Work task:
Each of the lines below must be retyped character for character.

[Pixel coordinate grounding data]
##########

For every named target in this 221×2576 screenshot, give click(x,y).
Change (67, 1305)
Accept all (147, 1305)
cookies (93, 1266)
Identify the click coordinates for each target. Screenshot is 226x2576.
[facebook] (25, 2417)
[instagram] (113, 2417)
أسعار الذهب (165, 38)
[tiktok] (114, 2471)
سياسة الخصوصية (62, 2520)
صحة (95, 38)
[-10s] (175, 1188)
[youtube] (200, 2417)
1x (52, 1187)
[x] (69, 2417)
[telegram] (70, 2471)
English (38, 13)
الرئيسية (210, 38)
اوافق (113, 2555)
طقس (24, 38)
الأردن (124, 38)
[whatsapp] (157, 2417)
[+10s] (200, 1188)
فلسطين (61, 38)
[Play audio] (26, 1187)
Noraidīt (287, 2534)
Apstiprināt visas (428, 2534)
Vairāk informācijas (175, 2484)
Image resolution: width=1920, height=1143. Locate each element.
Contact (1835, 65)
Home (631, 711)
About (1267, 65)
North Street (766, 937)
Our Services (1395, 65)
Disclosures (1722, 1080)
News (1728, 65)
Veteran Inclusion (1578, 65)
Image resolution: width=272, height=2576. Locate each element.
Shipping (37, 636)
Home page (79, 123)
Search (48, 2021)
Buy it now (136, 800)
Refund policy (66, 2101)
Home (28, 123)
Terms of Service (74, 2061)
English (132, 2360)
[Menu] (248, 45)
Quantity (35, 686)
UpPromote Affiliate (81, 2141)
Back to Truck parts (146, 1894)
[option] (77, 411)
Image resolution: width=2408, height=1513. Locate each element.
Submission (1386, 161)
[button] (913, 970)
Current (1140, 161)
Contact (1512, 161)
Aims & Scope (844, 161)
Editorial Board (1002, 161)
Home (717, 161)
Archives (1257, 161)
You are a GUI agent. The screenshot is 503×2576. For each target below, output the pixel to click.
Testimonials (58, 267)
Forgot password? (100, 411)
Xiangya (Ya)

##########

Written reply:
For every named target in this 221×2576 screenshot, give click(x,y).
Change (67, 1305)
Accept all (147, 1305)
cookies (93, 1266)
Identify the click coordinates for each target. Screenshot is 226x2576.
[facebook] (25, 2417)
[instagram] (113, 2417)
أسعار الذهب (165, 38)
[tiktok] (114, 2471)
سياسة الخصوصية (62, 2520)
صحة (95, 38)
[-10s] (175, 1188)
[youtube] (200, 2417)
1x (52, 1187)
[x] (69, 2417)
[telegram] (70, 2471)
English (38, 13)
الرئيسية (210, 38)
اوافق (113, 2555)
طقس (24, 38)
الأردن (124, 38)
[whatsapp] (157, 2417)
[+10s] (200, 1188)
فلسطين (61, 38)
[Play audio] (26, 1187)
Noraidīt (287, 2534)
Apstiprināt visas (428, 2534)
Vairāk informācijas (175, 2484)
Image resolution: width=1920, height=1143. Locate each element.
Contact (1835, 65)
Home (631, 711)
About (1267, 65)
North Street (766, 937)
Our Services (1395, 65)
Disclosures (1722, 1080)
News (1728, 65)
Veteran Inclusion (1578, 65)
Image resolution: width=272, height=2576. Locate each element.
Shipping (37, 636)
Home page (79, 123)
Search (48, 2021)
Buy it now (136, 800)
Refund policy (66, 2101)
Home (28, 123)
Terms of Service (74, 2061)
English (132, 2360)
[Menu] (248, 45)
Quantity (35, 686)
UpPromote Affiliate (81, 2141)
Back to Truck parts (146, 1894)
[option] (77, 411)
Image resolution: width=2408, height=1513. Locate each element.
Submission (1386, 161)
[button] (913, 970)
Current (1140, 161)
Contact (1512, 161)
Aims & Scope (844, 161)
Editorial Board (1002, 161)
Home (717, 161)
Archives (1257, 161)
You are a GUI agent. The screenshot is 503×2576. For each target below, output the pixel to click.
Testimonials (58, 267)
Forgot password? (100, 411)
Xiangya (Ya)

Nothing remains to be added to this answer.